Credit union is impacted in third-party data breach: Truliant Federal Credit Union reported a third-party data breach from one of its previous vendors. A cyberattack on the former vendor compromised Truliant files from 2012. It’s unclear how many people were impacted, but the data included names, account numbers, and Social Security numbers. 

Securing the supply chain against cyberattacks: Supply chain cyberattacks have increased and it’s important for organizations to be able to defend against third-party threats. Ultimately, organizations take the responsibility for the data breach, even if it originated with a third party. Often, cyberattacks are social engineering, so it’s important to ensure third parties have training practices in place and track the performance of the third party’s training. Cybersecurity threats need to be consistently monitored, so organizations should ensure third parties have vulnerability management practices in place. 
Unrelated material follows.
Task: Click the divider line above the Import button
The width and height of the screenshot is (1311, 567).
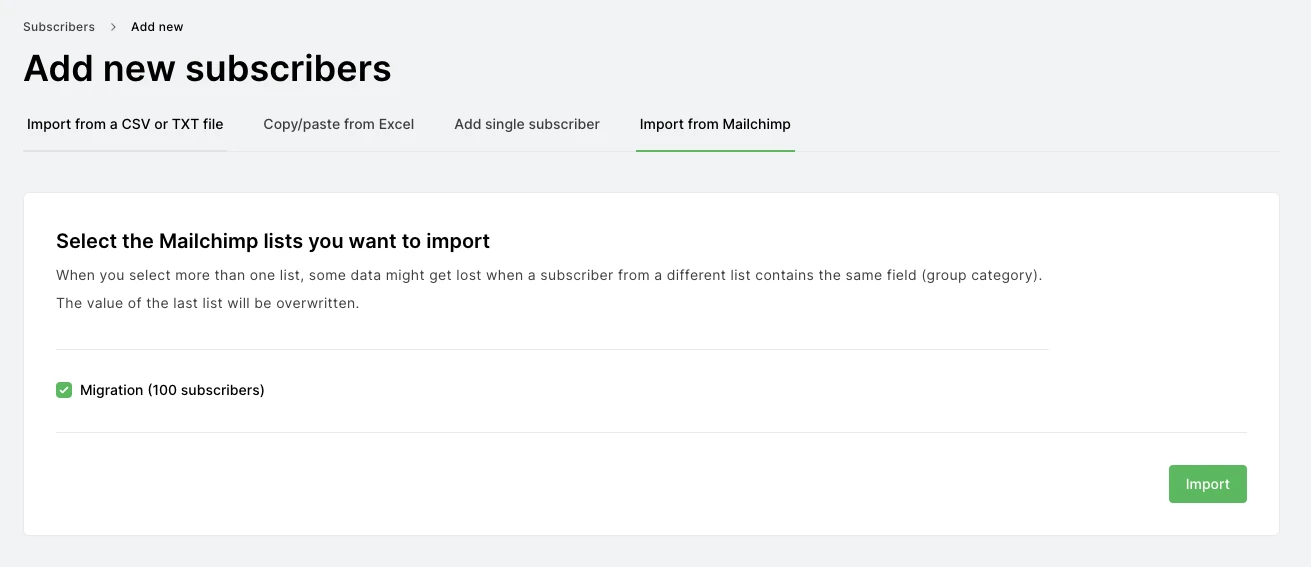Action: tap(651, 432)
Healthcare industry is falling behind in cybersecurity protection: Although many industries are facing the increased threat in cybersecurity, experts say the healthcare industry has fallen behind in protecting its systems. This includes unpatched software vulnerabilities and system failures to defend against attacks. The healthcare industry is also becoming more connected, relying on more third parties and vendors, which has increased the attack surface. Experts pointed to the need for a third-party risk management program that is continuously evolving and adapting to new risks. 

Bank ordered to create third-party risk management program: Comerica Bank must create a third-party risk management program, per an enforcement agreement with the Office of the Comptroller of the Currency (OCC). The program must have an internal audit program and internal controls. The board of directors will be responsible for ensuring the agreement is followed.